For the data that follows, print the line with "Screen dimensions: 360x191", the line with "Click the 乡镇财政供养人数 value 237", and all lines between them, exactly as they stand. Omit pictures and add nothing.

Screenshot grounding data
-------------------------

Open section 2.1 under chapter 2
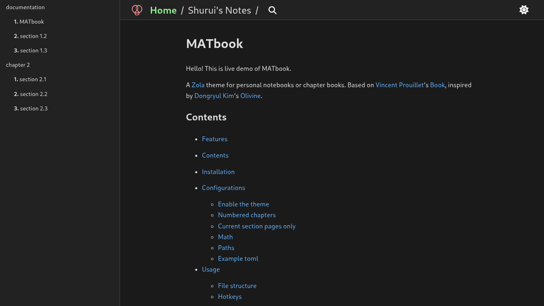 [x=33, y=79]
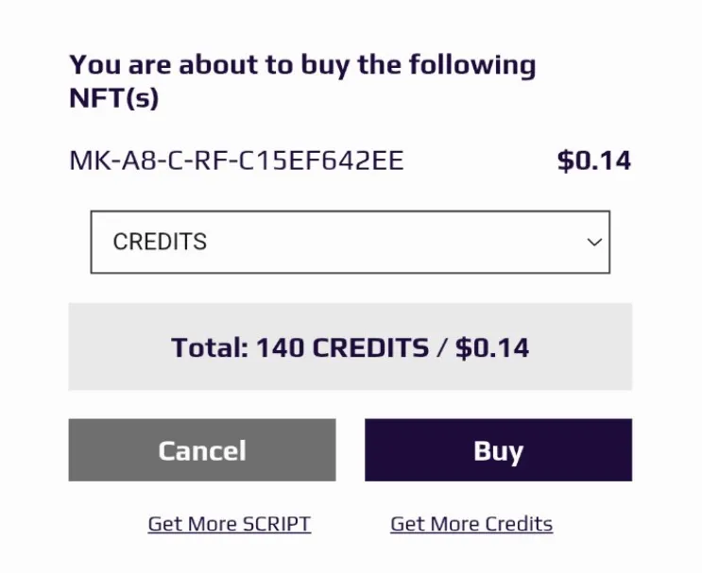Click the Buy button
This screenshot has height=573, width=702.
pos(498,450)
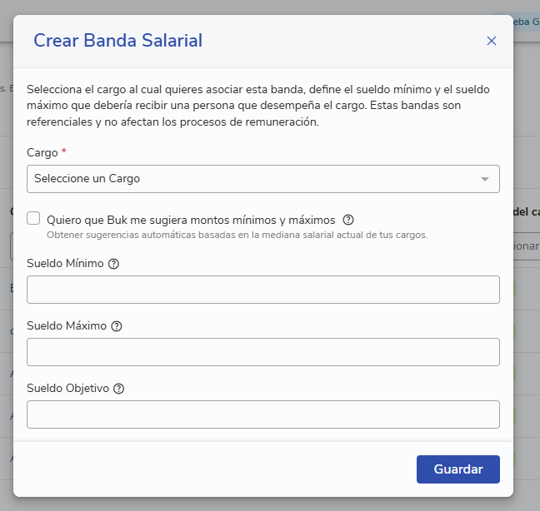Click the Cargo required field label
The image size is (540, 511).
coord(43,152)
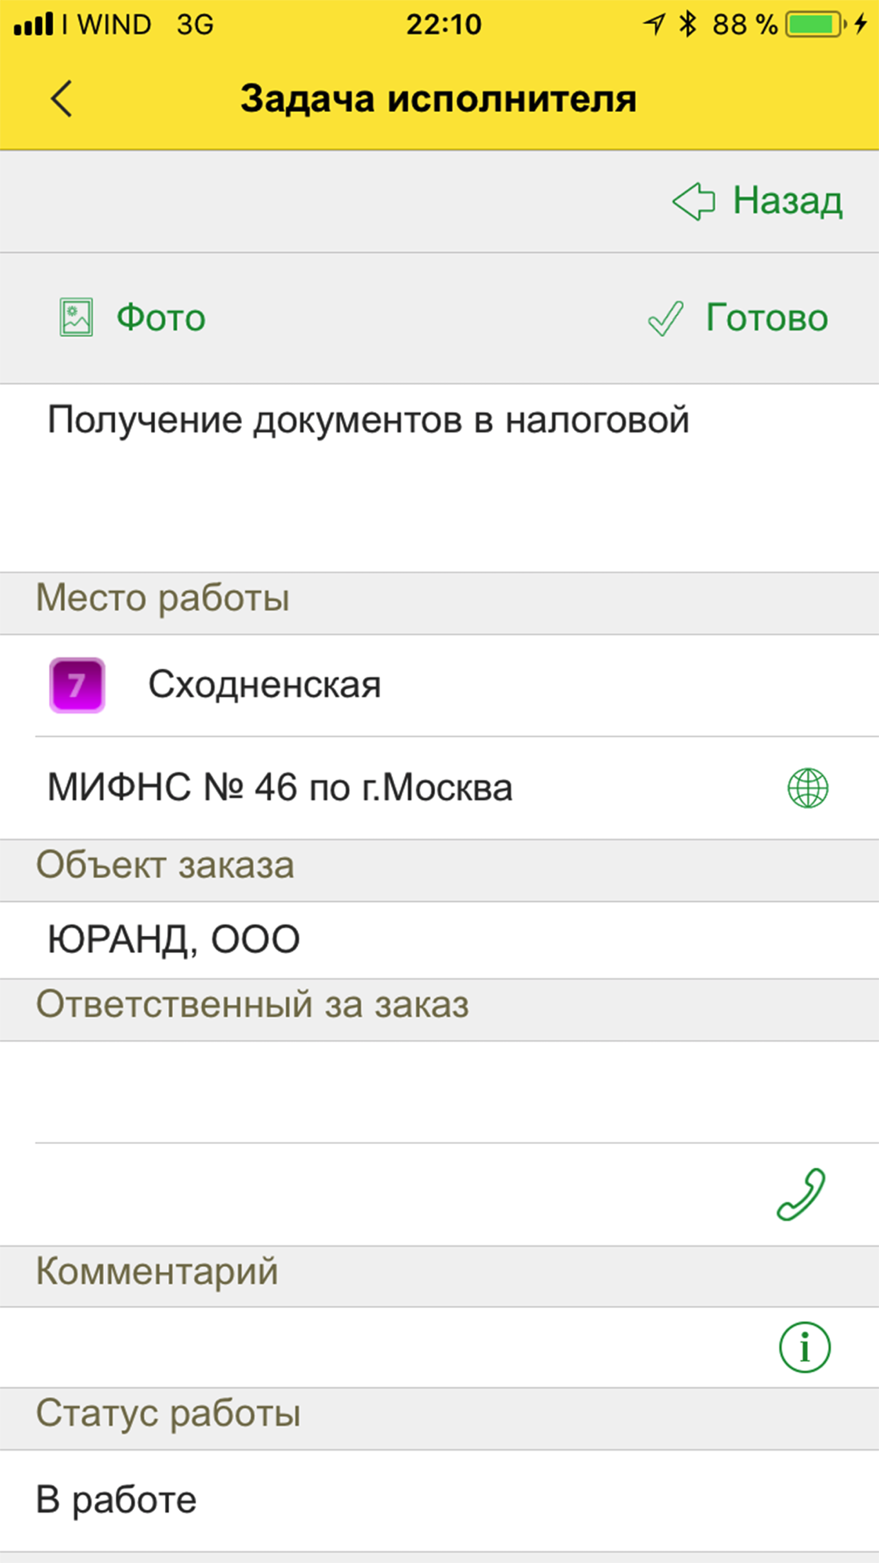
Task: Click the green arrow icon beside Назад
Action: point(694,201)
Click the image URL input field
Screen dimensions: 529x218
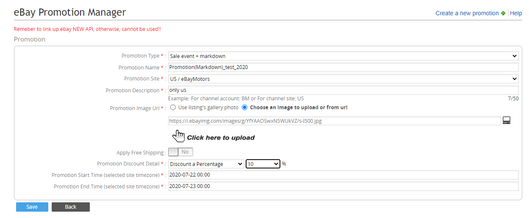click(335, 121)
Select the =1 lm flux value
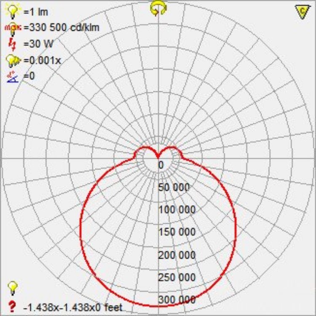This screenshot has height=316, width=316. (36, 12)
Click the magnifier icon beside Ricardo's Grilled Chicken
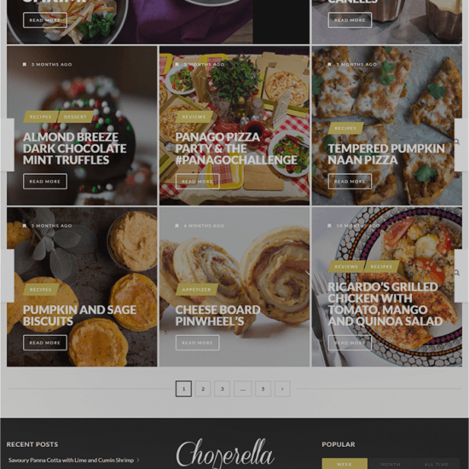The image size is (469, 469). point(457,273)
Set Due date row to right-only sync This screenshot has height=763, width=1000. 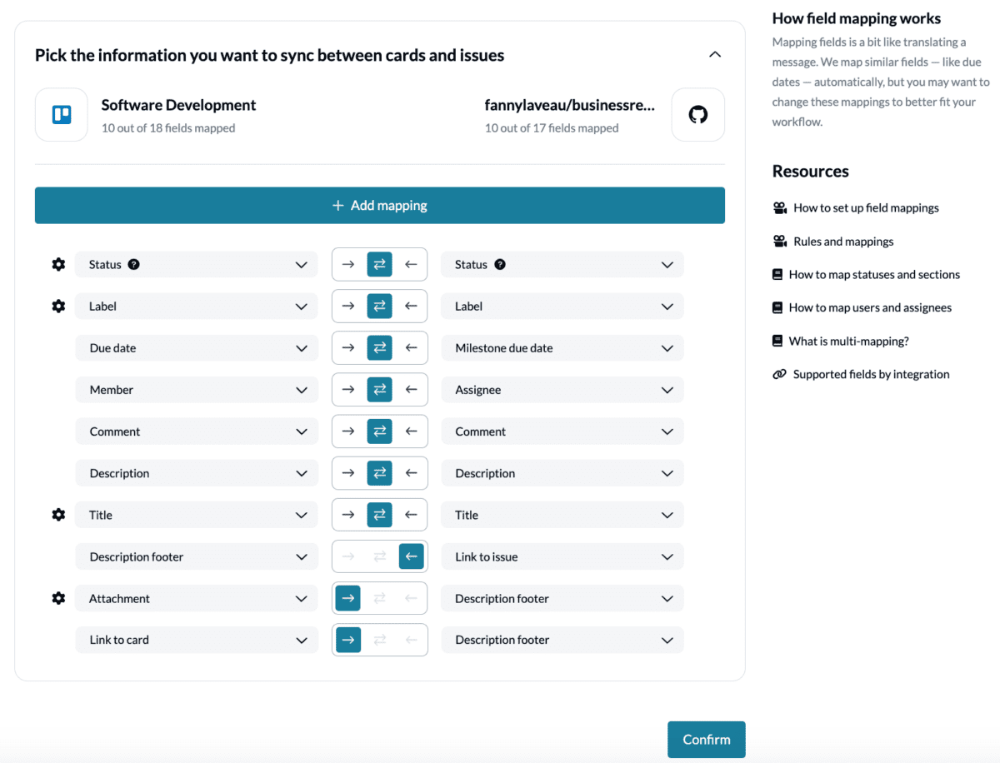[348, 348]
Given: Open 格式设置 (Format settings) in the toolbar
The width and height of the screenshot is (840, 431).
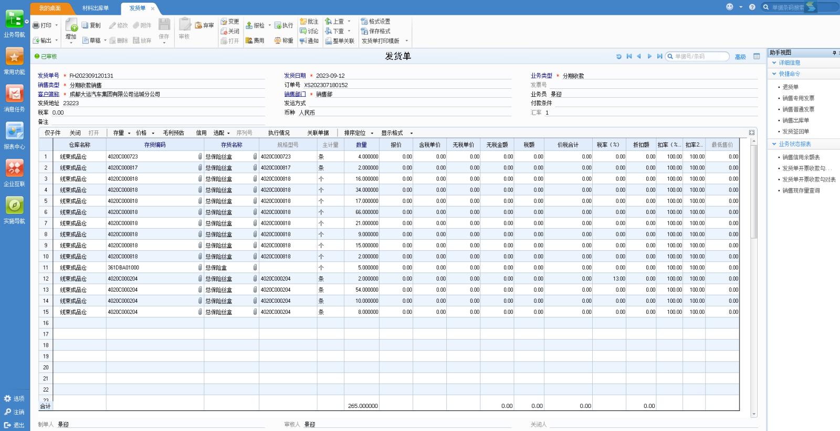Looking at the screenshot, I should [x=376, y=22].
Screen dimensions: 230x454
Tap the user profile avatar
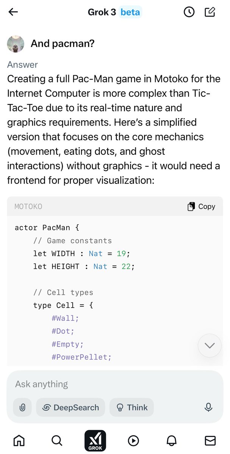[x=16, y=44]
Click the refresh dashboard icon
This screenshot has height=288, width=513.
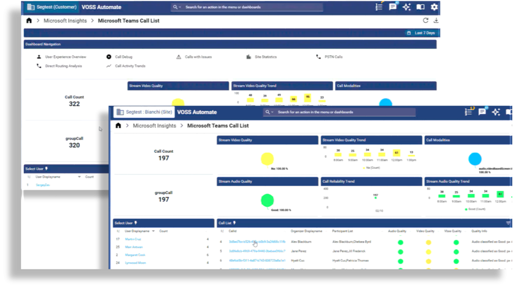(x=426, y=21)

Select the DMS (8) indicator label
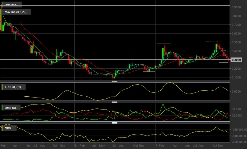10,108
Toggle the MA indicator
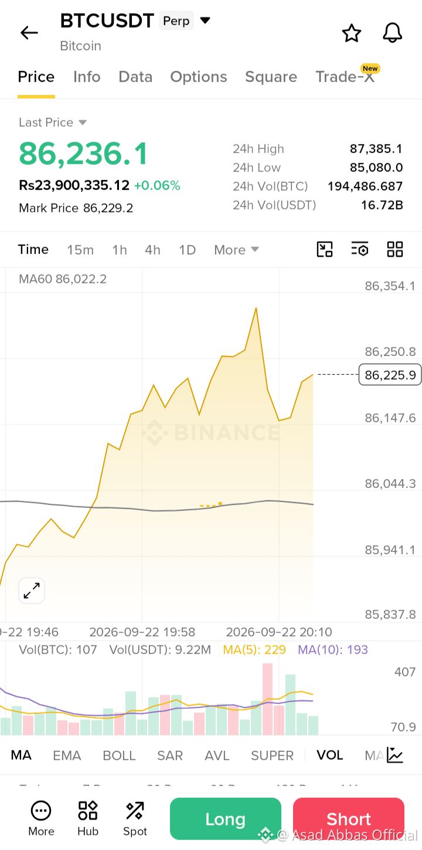 click(x=21, y=755)
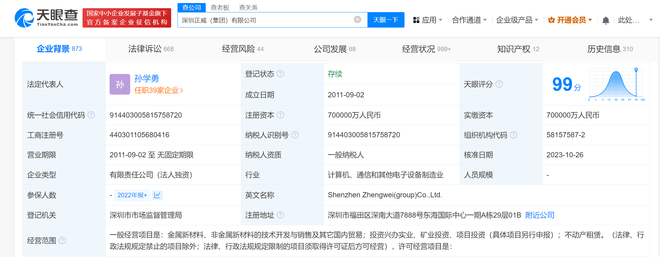
Task: Click help icon beside 统一社会信用代码
Action: (x=91, y=115)
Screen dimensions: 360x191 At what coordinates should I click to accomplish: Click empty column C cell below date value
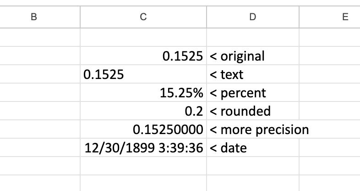143,165
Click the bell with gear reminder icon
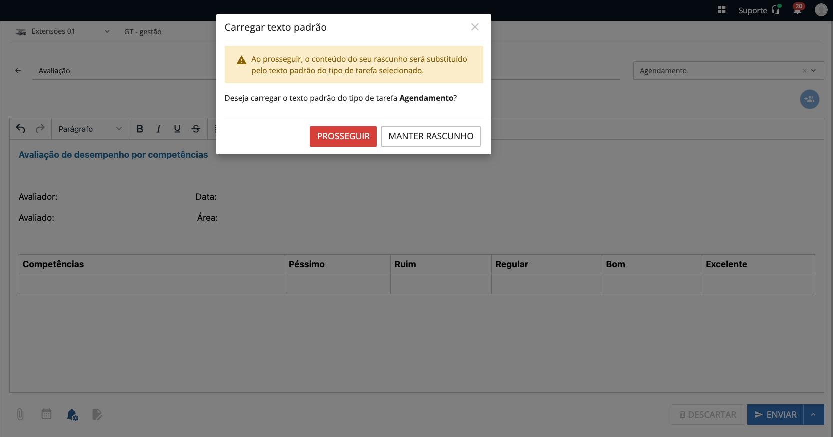Image resolution: width=833 pixels, height=437 pixels. [72, 415]
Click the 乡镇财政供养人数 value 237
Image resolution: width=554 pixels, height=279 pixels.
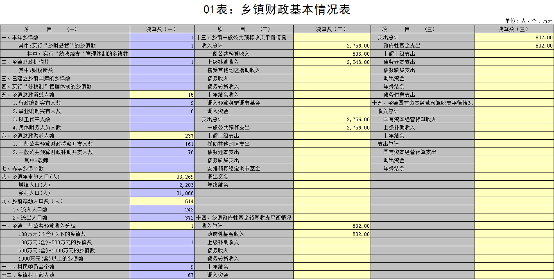[x=163, y=136]
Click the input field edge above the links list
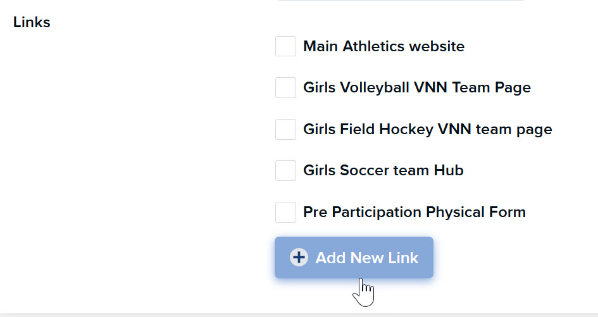Screen dimensions: 598x317 (401, 1)

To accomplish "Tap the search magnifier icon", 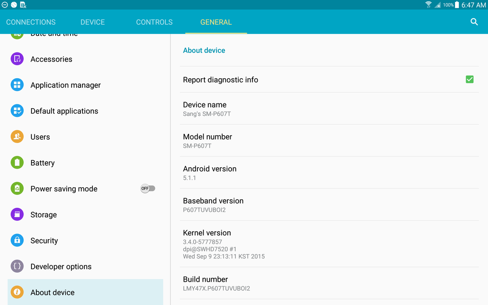I will [x=474, y=22].
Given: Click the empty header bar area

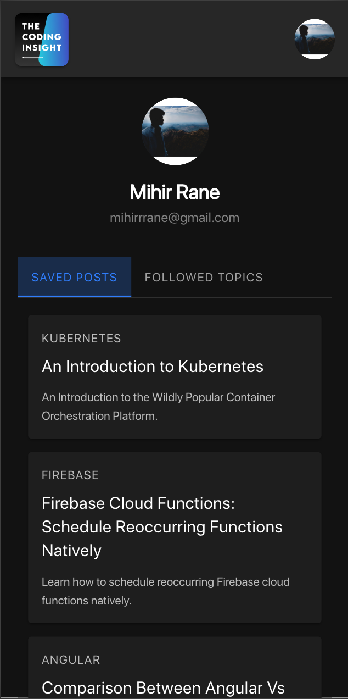Looking at the screenshot, I should click(181, 40).
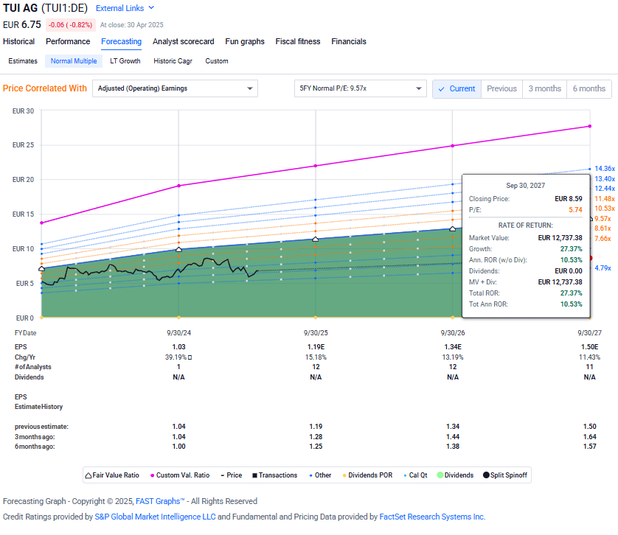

-------------------------

Written response:
Screen dimensions: 360x191 At what coordinates should I click to accomplish: Click empty column C cell below date value
143,165
Click the bell with gear reminder icon
Image resolution: width=833 pixels, height=437 pixels. [72, 415]
Click the 乡镇财政供养人数 value 237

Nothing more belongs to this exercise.